WORK INSTRUCTION: Print the data exactly as written, but leave out each picture.

** RECORDED DATA follows **

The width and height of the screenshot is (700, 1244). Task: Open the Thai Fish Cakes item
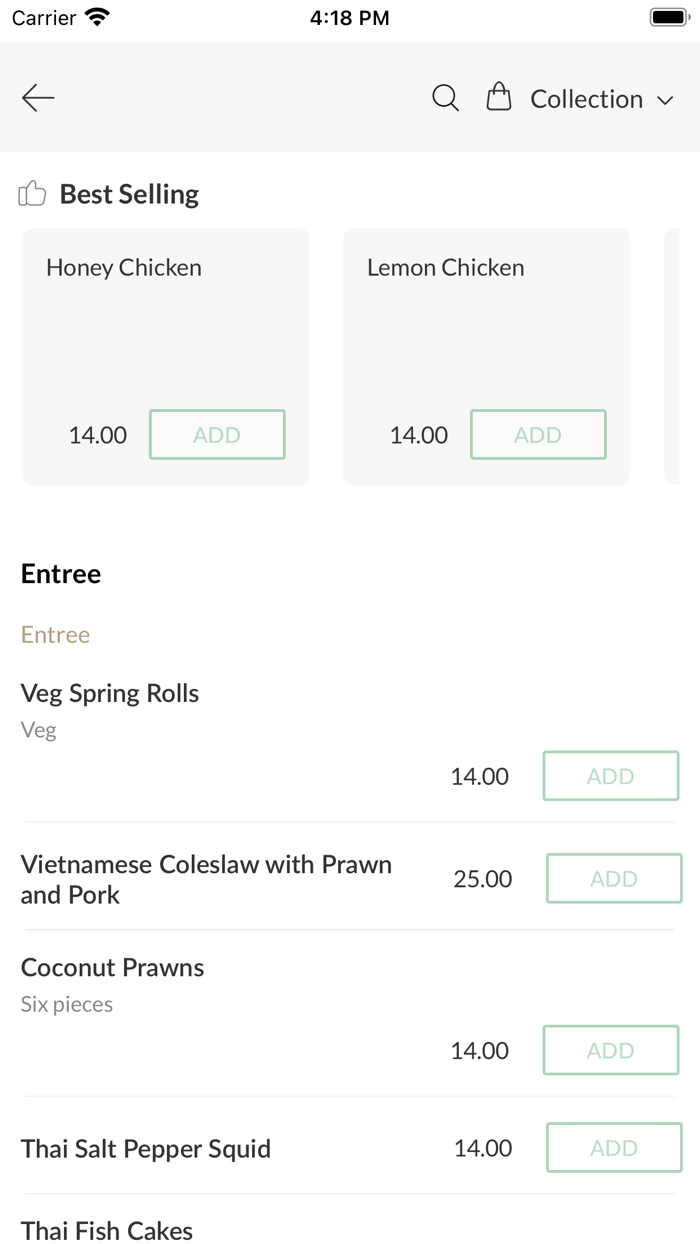pos(107,1230)
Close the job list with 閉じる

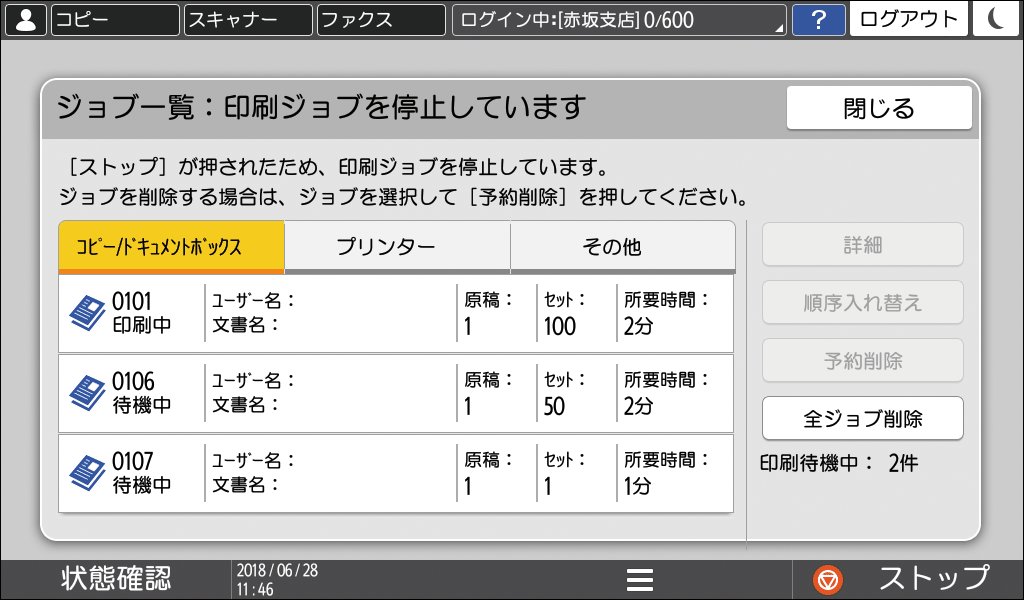879,107
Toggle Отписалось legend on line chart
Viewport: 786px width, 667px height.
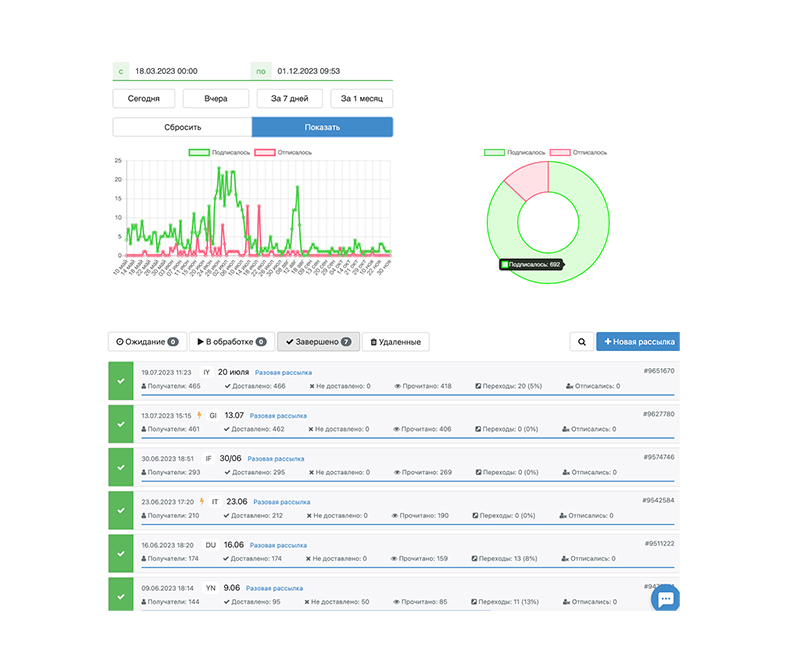point(283,152)
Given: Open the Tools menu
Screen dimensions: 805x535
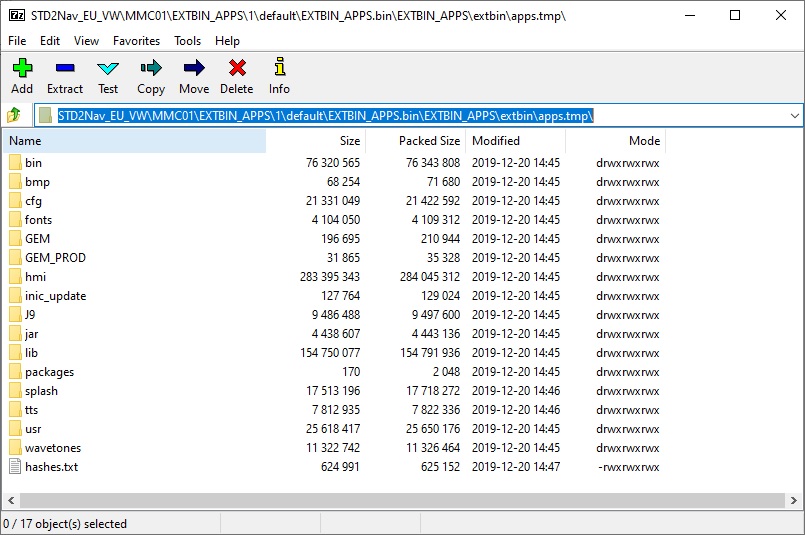Looking at the screenshot, I should click(187, 41).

** End of RECORDED DATA **

SOLUTION:
The width and height of the screenshot is (700, 1244). Task: Open the Thai Fish Cakes item
pos(107,1230)
Close the job list with 閉じる

879,107
Toggle Отписалось legend on line chart
Viewport: 786px width, 667px height.
point(283,152)
Given: Open the Tools menu
Screen dimensions: 805x535
Looking at the screenshot, I should click(187, 41).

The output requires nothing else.